O prefeito de Cuiabá Abilio Brunini (PL) justificou a retirada de vereadores de um grupo no Whatsapp intitulado “Vereadores 2025 e Prefeito”, afirmando que o ambiente virtual era estritamente destinado à articulação da base aliada e que o distanciamento político desses nomes tornou o convívio estratégico inviável. Segundo o gestor, a medida foi necessária após os vereadores optarem por seguir um novo bloco político sob a influência do deputado estadual e presidente da Assembleia Legislativa de Mato Grosso (ALMT) Max Russi (Podemos) e do vereador Ilde Taques, o que inviabilizaria o compartilhamento de ações governamentais sigilosas.
“Não é que eu exclui os vereadores, não é que eu não quero amizade. Aquele é um grupo da base. Vereadores que optaram por caminhos divergentes não estão na base. Então, assim, como que eu vou comunicar estratégias da base para um grupo de vereadores que tá jogando contra a gente em algumas estratégias?”, explicou o prefeito, em entrevista à Rádio CBN nesta sexta-feira (10).
Entre os parlamentares excluídos estão Alex Rodrigues (Podemos), Eduardo Magalhães (Republicanos), Sargento Joelson (Podemos), Katiuscia Mantelli (Podemos), Michelly Alencar (União) e Dra. Mara (Podemos). O chefe do Executivo detalhou que a formação de uma nova composição política na Câmara Municipal, liderada por figuras externas e internas que divergem da gestão atual, exige cautela no fluxo de informações.
“O que nós fizemos é, se nós vamos comunicar assuntos que tratam sobre a base, eu vou estar comunicando no grupo de vereadores que tratam sobre a base. Se eu tô percebendo que tem um grupo de vereadores que formou uma nova composição política, que é o grupo do Max, o grupo do Ilde, o grupo dessas novas lideranças políticas, eu não vou passar as estratégias da nossa gestão para esse grupo”, pontuou.
Questionado se os parlamentares removidos seriam agora rotulados como oposição, Abilio preferiu adotar um tom moderado, classificando a postura de alguns como uma busca por autonomia, mas reforçando a necessidade de proteção aos interesses do Executivo.
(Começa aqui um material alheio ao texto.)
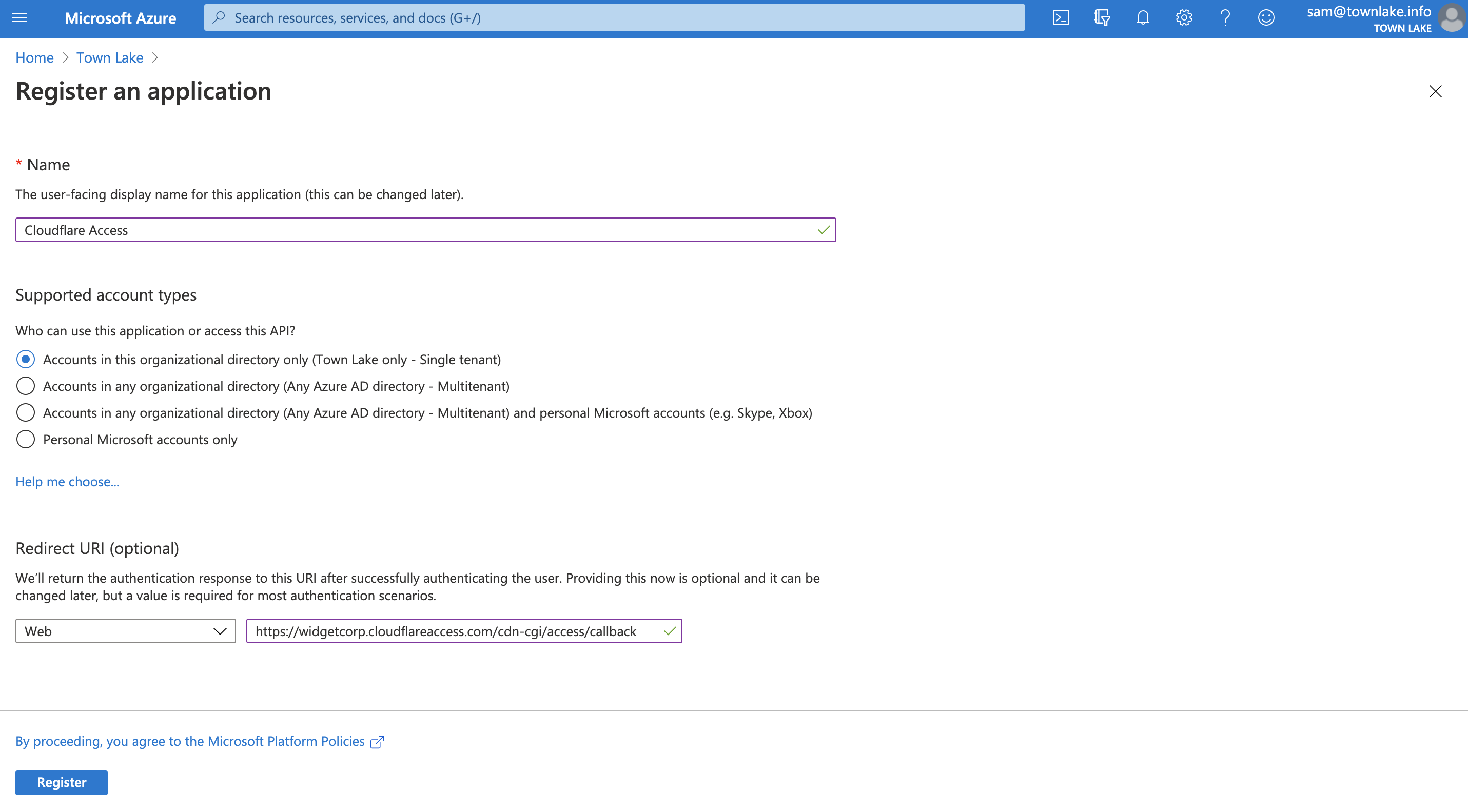Click the notifications bell icon
1468x812 pixels.
click(1142, 18)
“Não necessariamente, alguns desses vereadores optaram pela independência política, por não ser nem base em nenhuma oposição, mas ainda assim a gente tem que tomar uma certa cautela com as estratégias do poder executivo”, afirmou, concluindo que “o grupo, ele tem a finalidade específica. São grupos de vereadores que estão apoiando a base da gestão. Aqueles também que não quiserem apoiar a base da gestão podem sair do grupo, não tem problema nenhum”.
ENTENDA O IMPASSE
Essa fragmentação da base ocorre em um momento de impasse no Legislativo cuiabano devido à judicialização da eleição da Mesa Diretora. O prefeito ingressou com uma Ação Direta de Inconstitucionalidade (ADI) no Tribunal de Justiça de Mato Grosso (TJMT) para derrubar a exigência de quórum de dois terços (18 votos) para alterações no Regimento Interno.
O objetivo é permitir que o projeto de resolução de Marcus Brito Jr. (PV), que viabiliza a reeleição da atual presidente Paula Calil (PL), possa ser aprovado por maioria simples (14 votos), número que o grupo governista, o 'G14', possui atualmente.
A vereadora e primeira-dama Samantha Iris (PL) corroborou a postura do prefeito, afirmando que a ADI é uma medida de "autodefesa" contra um suposto complô articulado por deputados da Assembleia Legislativa de Mato Grosso (ALMT) para controlar a Câmara Municipal.
Segundo Samantha, o grupo externo busca eleger a nova presidência para “botar a faca no pescoço do prefeito” e interferir diretamente na gestão da capital. Enquanto isso, a oposição liderada por Ilde Taques critica a ingerência do Executivo e defende a autonomia do parlamento, alegando que a eleição deve ser decidida internamente pelos 27 vereadores.